◆ **EXERCISE INSTRUCTIONS**:
Search the entries below for "This screenshot has width=825, height=490.". Give that line and all the lines after it again, exactly, through the last, without pictures.

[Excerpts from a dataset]
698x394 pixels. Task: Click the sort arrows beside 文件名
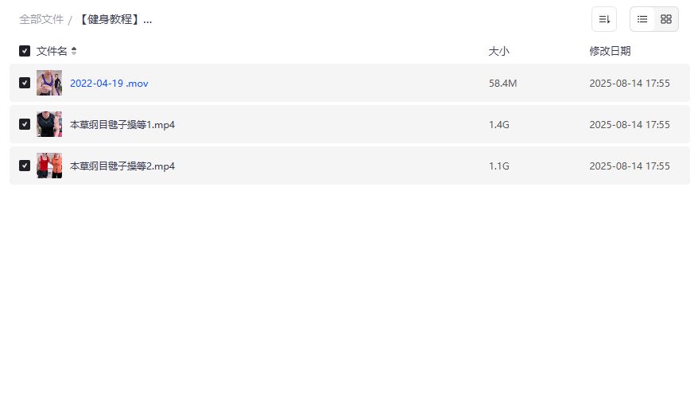(x=74, y=51)
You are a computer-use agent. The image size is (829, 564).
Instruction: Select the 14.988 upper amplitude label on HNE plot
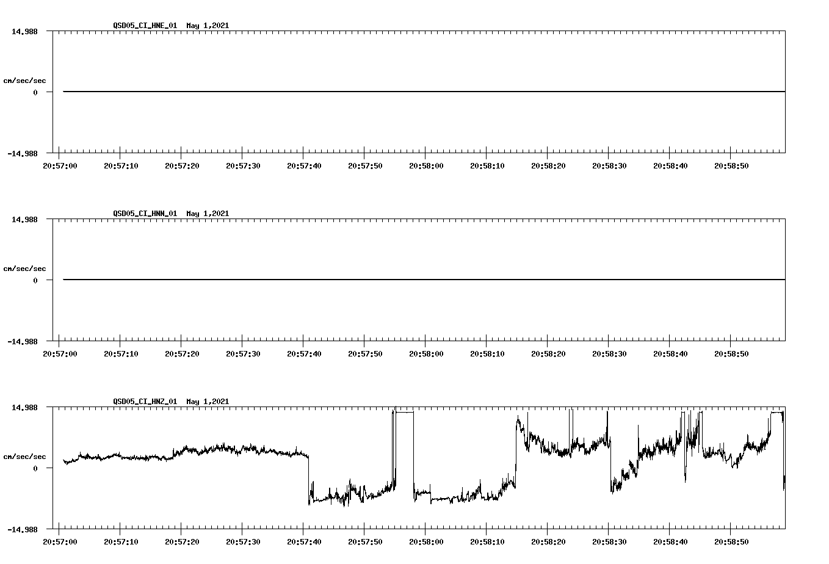[x=24, y=30]
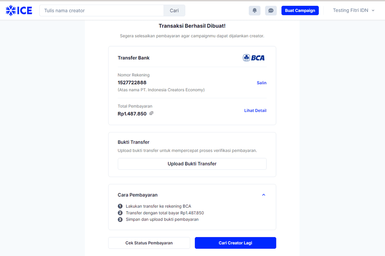Open the chat messages icon
385x256 pixels.
pyautogui.click(x=271, y=10)
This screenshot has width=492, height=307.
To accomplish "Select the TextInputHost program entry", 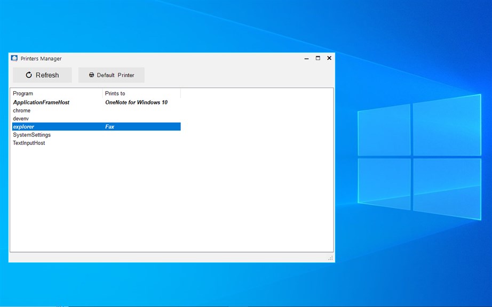I will coord(29,143).
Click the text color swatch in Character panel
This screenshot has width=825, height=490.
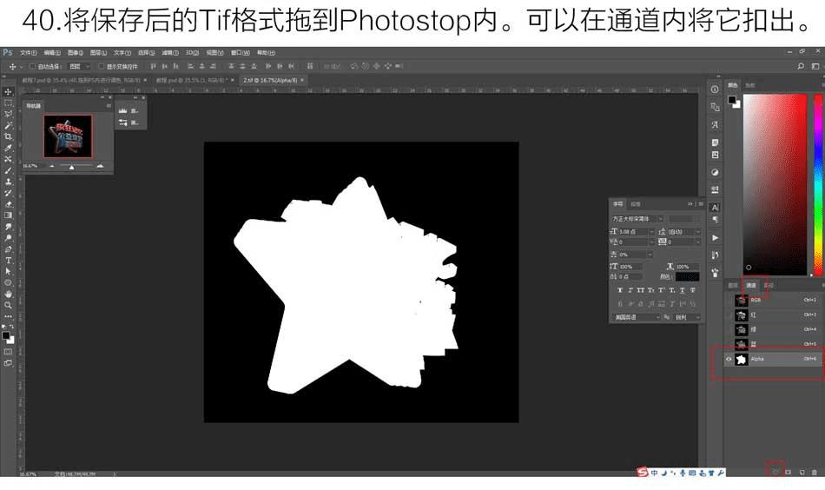pos(687,276)
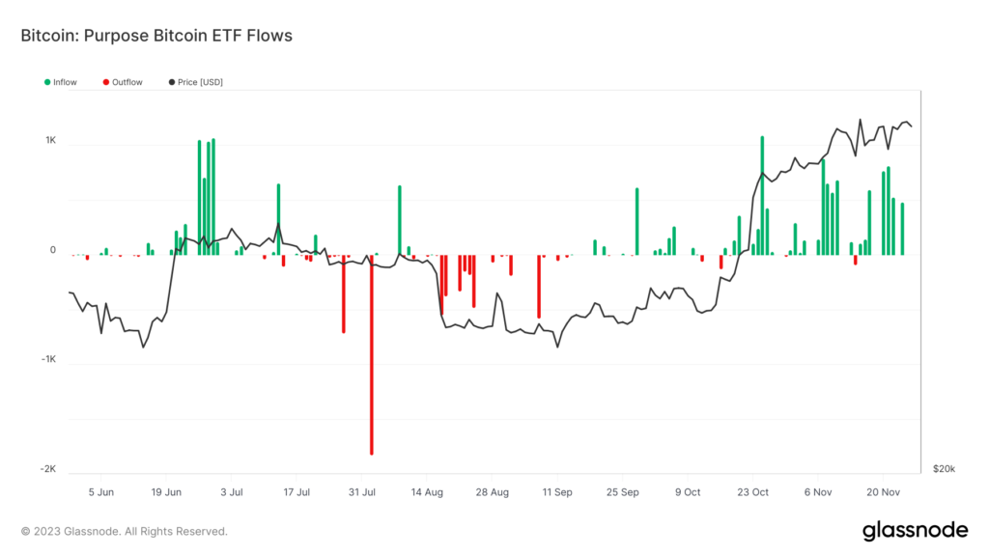Click the tall green inflow bar near 23 Oct
The image size is (989, 556).
pos(762,195)
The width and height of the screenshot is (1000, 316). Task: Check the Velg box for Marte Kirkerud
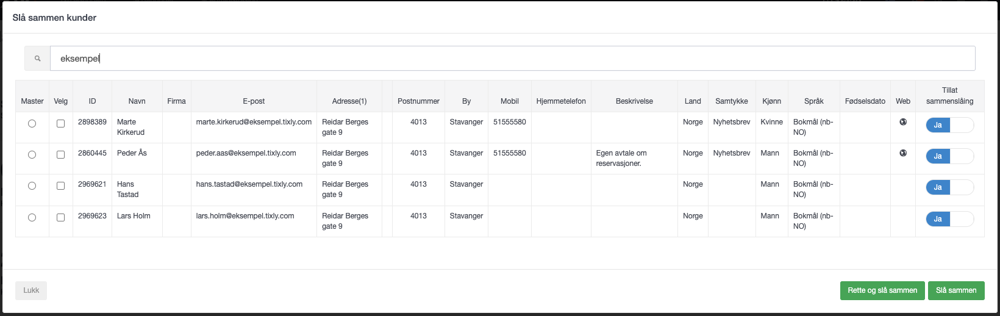coord(60,124)
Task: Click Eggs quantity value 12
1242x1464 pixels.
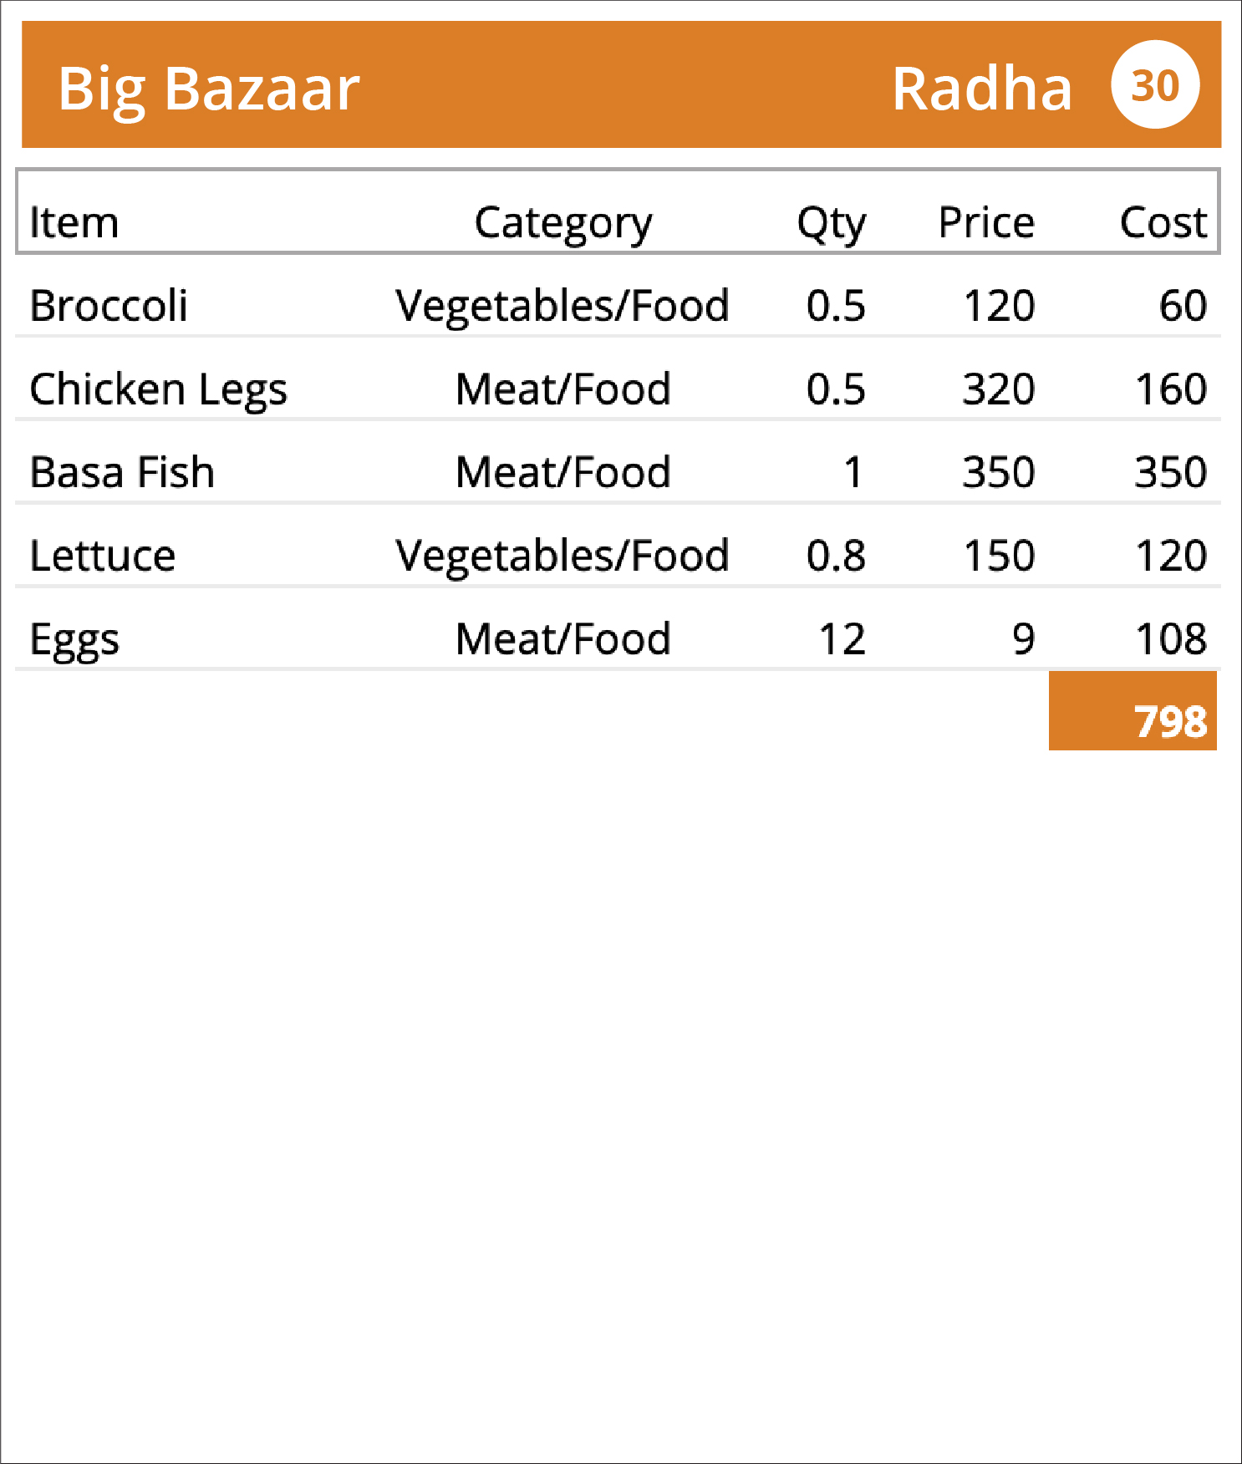Action: tap(842, 639)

◆ **ANSWER**:
This screenshot has width=825, height=490.
pos(687,276)
Click the tall green inflow bar near 23 Oct
The image size is (989, 556).
pos(762,195)
The width and height of the screenshot is (1000, 316). Task: Check the Velg box for Marte Kirkerud
coord(60,124)
Task: Click Eggs quantity value 12
1242x1464 pixels.
Action: tap(842, 639)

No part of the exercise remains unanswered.